Cyber Security Briefing Document

This briefing document summarizes the key themes and important ideas presented in the
provided lecture notes on Cyber Security (CYB 211). The sources cover a range of foundational
concepts, types of threats, security measures, and relevant legal and regulatory frameworks.
Main Themes:
Definition and Importance of Cyber Security: Cyber security is defined broadly as the
practice of protecting systems, networks, programs, devices, and data from cyber attacks, which
aim for damage, theft, unauthorized access, etc.

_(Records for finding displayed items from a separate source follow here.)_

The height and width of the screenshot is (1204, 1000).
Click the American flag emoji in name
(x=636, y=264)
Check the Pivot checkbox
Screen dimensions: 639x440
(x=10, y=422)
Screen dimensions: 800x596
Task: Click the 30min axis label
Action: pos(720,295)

Its importance stems from the fact that almost
all modern activities involve data, which needs to be kept confidential, secure, and available.
Types/Areas of Cyber Security: The notes consistently outline several key areas within cyber
security, including:
Network Security: Securing the computer network from unauthorized access and
network-based threats using firewalls, VPNs, and network segmentation.
Application Security: Securing software applications and preventing vulnerabilities. The scale
of applications available on platforms like Google Play, Apple App Store, and Amazon Appstore
highlights the importance of this area.
Information/Data Security: Protecting sensitive information from unauthorized access using
encryption, access control, and Data Loss Prevention (DLP). Creating awareness is also crucial.
Cloud Security: Securing data and applications hosted on cloud platforms like AWS, Google
Cloud, and Azure, ensuring data protection and compliance.
Mobile Security: Securing organizational and personal data stored on mobile devices.
Endpoint Security: Securing individual devices like computers, smartphones, and IoT devices.
Critical Infrastructure Security: Protecting physical and virtual resources essential for societal
economic security.
Industrial Control Systems (ICS) Security: Securing systems used to automate industrial
operations, including Supervisory Control and Data Acquisition (SCADA).
IoT (Internet of Things) Security: Addressing the security challenges posed by interconnected
devices.
Benefits of Cyber Security: Implementing robust cyber security measures offers numerous
benefits, including:
Protecting sensitive data.
Preventing cyber attacks (e.g., malware, phishing, DDoS).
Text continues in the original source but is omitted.